Mme Conté Fatoumata,  malgré son  âge avancé  travaille dans l’agriculture. Le dos vouté et tenant une daba à  la main, elle cultive comme les bras valides. « Ce bas-fonds est notre lieu de refuge, après mes occupations familiales, on fait le désherbage, on arrose nos pépinières et c’est dans ça que nous nous vivons ici à Lisso. Cette année ici nous avons tout perdu.  Il y a quelque chose dans le sol qui détruit notre culture. Après avoir fini de semer, les plants en poussant deviennent secs. Nous demandons à ceux qui maîtrisent des techniques contre les insectes de nous appuyer. Car c’est de cette activité que nous tirons de quoi subvenir aux besoins de nos familles », a-t-elle confié.
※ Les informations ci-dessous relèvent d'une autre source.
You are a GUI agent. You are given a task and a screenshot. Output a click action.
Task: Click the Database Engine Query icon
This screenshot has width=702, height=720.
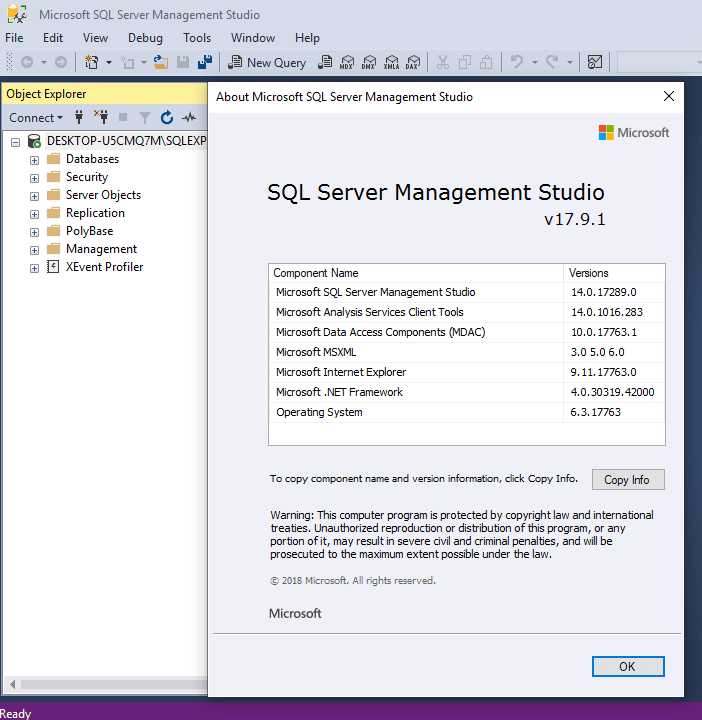point(325,62)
« Dans cette localité, il y a des groupements féminins qui  travaillent la terre avec passion, mais ils n’ont pas de moyens techniques et financiers ici. Et quand je dis, il n’y a pas de moyens techniques,  parce que chaque année ces dames là travaillent sans aucun rendement, après avoir acheté très chers leurs semences, soit dans  le marché de Tanènè. Après avoir fini de semer, le moment de production, les plants commencent à être attaqués par des insectes dans le sol et si ça commence, ça tue et détruit la grande partie des cultures. Nous avons informé l’autorité en charge de l’agriculture, mais jusqu’à présent, il n’y a  pas de suite et le deuxième cas qui fatigue », a entre autres lancé Mamadou Camara, maire de la commune rurale de Lisso.

Ces femmes cultivent du gombo, du piment, de l’aubergine, des concombres  et des pastèques.
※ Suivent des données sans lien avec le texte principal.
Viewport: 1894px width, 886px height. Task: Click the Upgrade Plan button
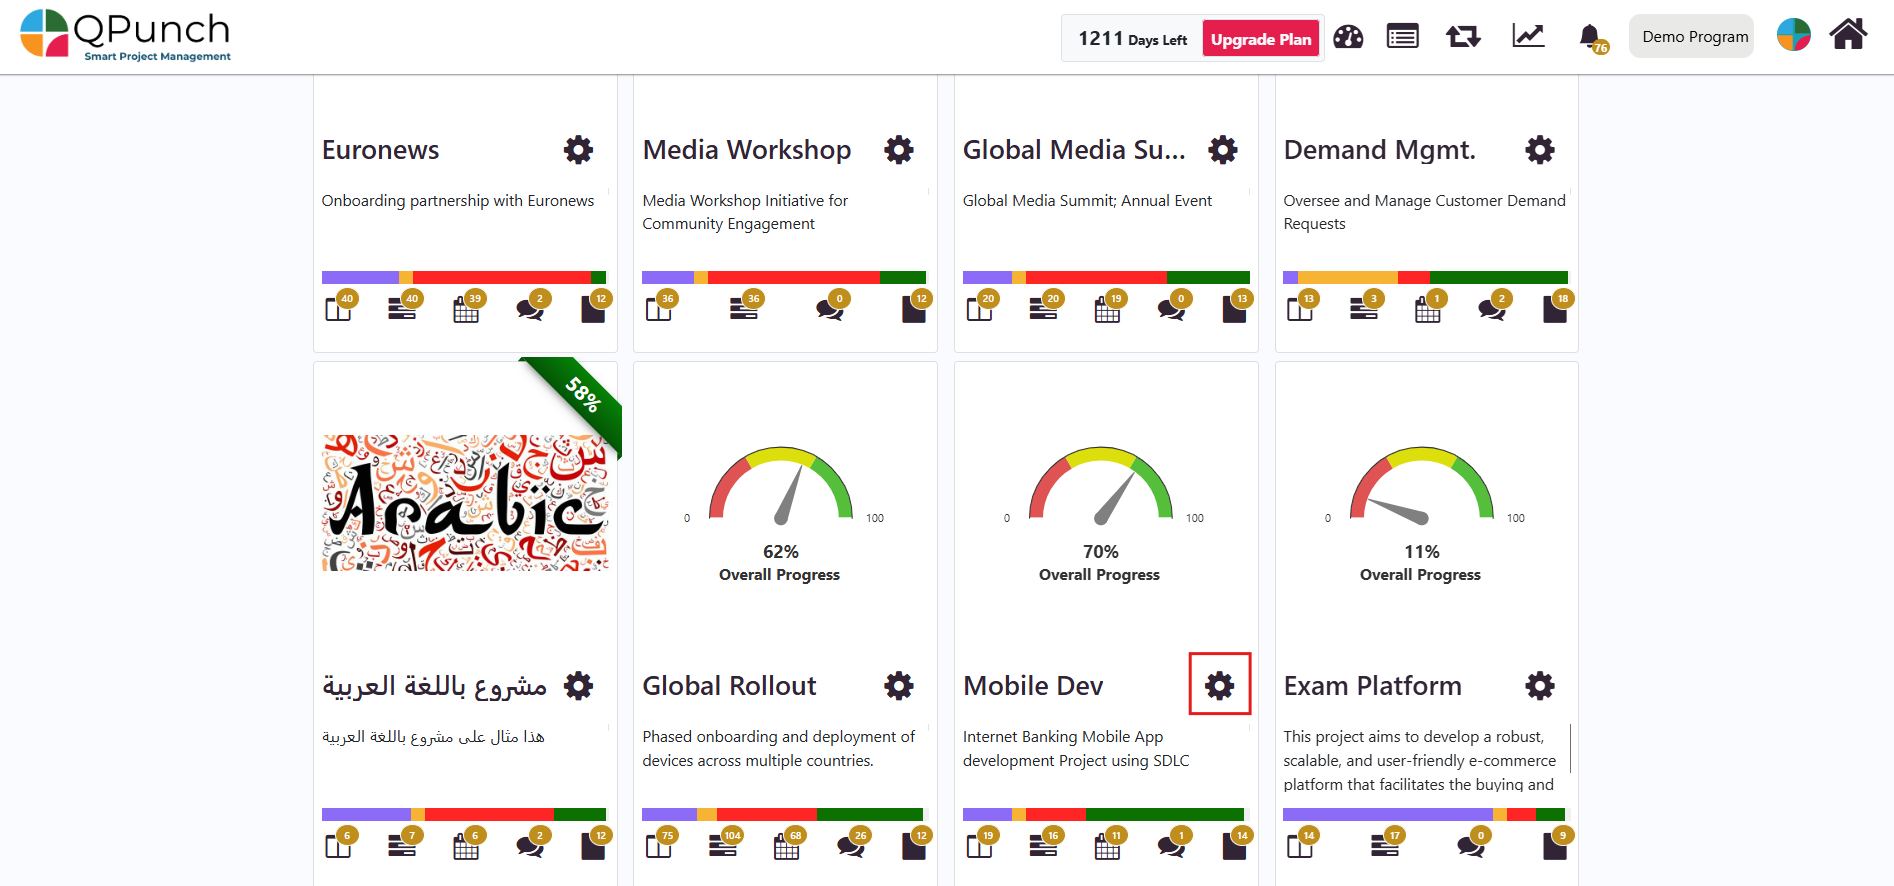pyautogui.click(x=1260, y=39)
Selon Mamaissata Camara, citoyenne  du district de Samanssira, leurs activités agricoles est le seul moyen pour elles de supporter les besoins familiaux. Mais que leurs champs seraient exposés à la menace  d’une dévastation  par des bœufs et des insectes nuisibles.

Sos donc à ces braves paysannes du district de Samanssira.